McDonald v. Chicago: revolution or restoration?

November 17, 2009 | By TIMOTHY SANDEFUR

Author: Timothy Sandefur

Among the most important cases that the U.S. Supreme Court will decide this term is a case involving the Second Amendment, called McDonald v. Chicago. In fact, it may end up being the most important case of the decade—because the case is about a lot more than gun rights. It’s about the way the federal government protects individual rights against the interference of state governments. The plaintiffs filed their brief in the Supreme Court yesterday, and you can read it here. Pacific Legal Foundation will be filing a friend of the court brief in a few days, and we’ll post it when we do.

Now, here’s why this case is so important. Back in 1868, the Fourteenth Amendment was added to the U.S. Constitution. This Amendment forbids states from violating individual rights. Before that time, the Bill of Rights only protected citizens against the federal government. So when the Civil War was over, and the Union was being reconstructed, the antislavery political leaders who had won that war wanted to amend the Constitution to secure the rights of former slaves (and of all Americans) and to clarify how the federalist system works. In particular, they wanted to put an end to the states’ rights interpretation of the Constitution.

The people who wrote the Fourteenth Amendment believed that Americans were Americans first and citizens of the states only second. And they believed that all Americans were entitled to protection for their natural rights and their rights under the Anglo-American common law (like habeas corpus). They also believed that Americans were entitled to protection regardless of race. So they wrote an Amendment that reflected these intentions:

All persons born or naturalized in the United States, and subject to the jurisdiction thereof, are citizens of the United States and of the State wherein they reside. [Notice—they’re federal citizens first, and citizens of states only second; this was the first time the Constitution had ever defined the word “citizen.”] No State shall make or enforce any law which shall abridge the privileges or immunities of citizens of the United States [Thus the states were not allowed to violate the individual rights of citizens]; nor shall any State deprive any person of life, liberty, or property, without due process of law; nor deny to any person within its jurisdiction the equal protection of the laws.

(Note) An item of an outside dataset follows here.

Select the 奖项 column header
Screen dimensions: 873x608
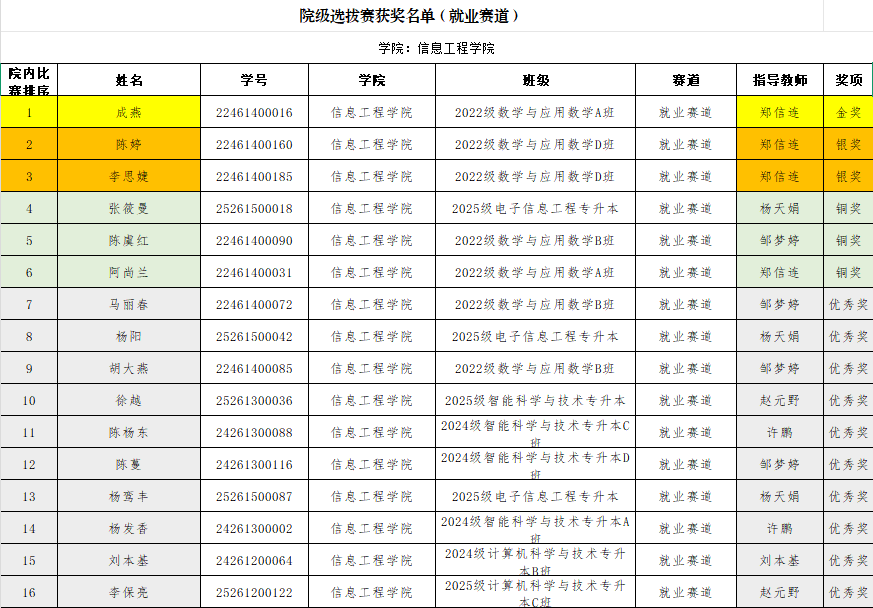tap(848, 80)
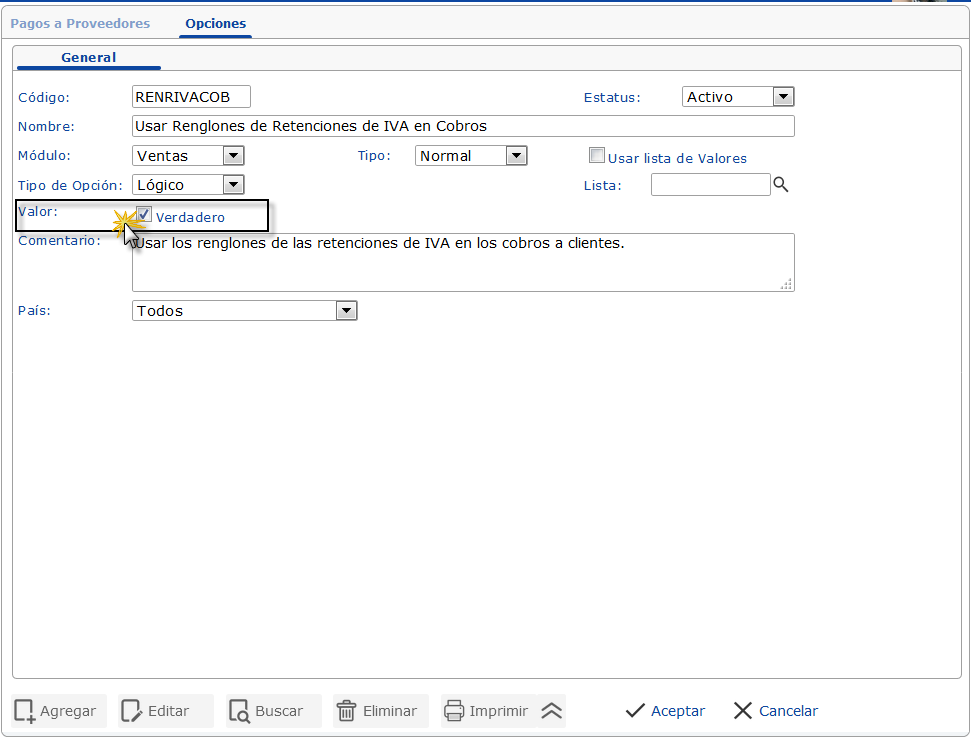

Unfortunately, in the first Supreme Court case ever to interpret this Amendment, the Court basically erased the second sentence—the “privileges or immunities clause” from the Amendment. That case was called the Slaughter-House Cases, and since then, the Court has virtually never enforced the privileges or immunities clause. What’s most tragic about this is that the privileges or immunities clause was intended to be the centerpiece of this Amendment: it was that clause that the authors of the Amendment considered the most important. By basically erasing it from the Constitution, the Court signaled the beginning of the end of federal efforts to protect the rights of former slaves. And that’s one reason why a century later, southern states were still routinely violating the rights of black Americans.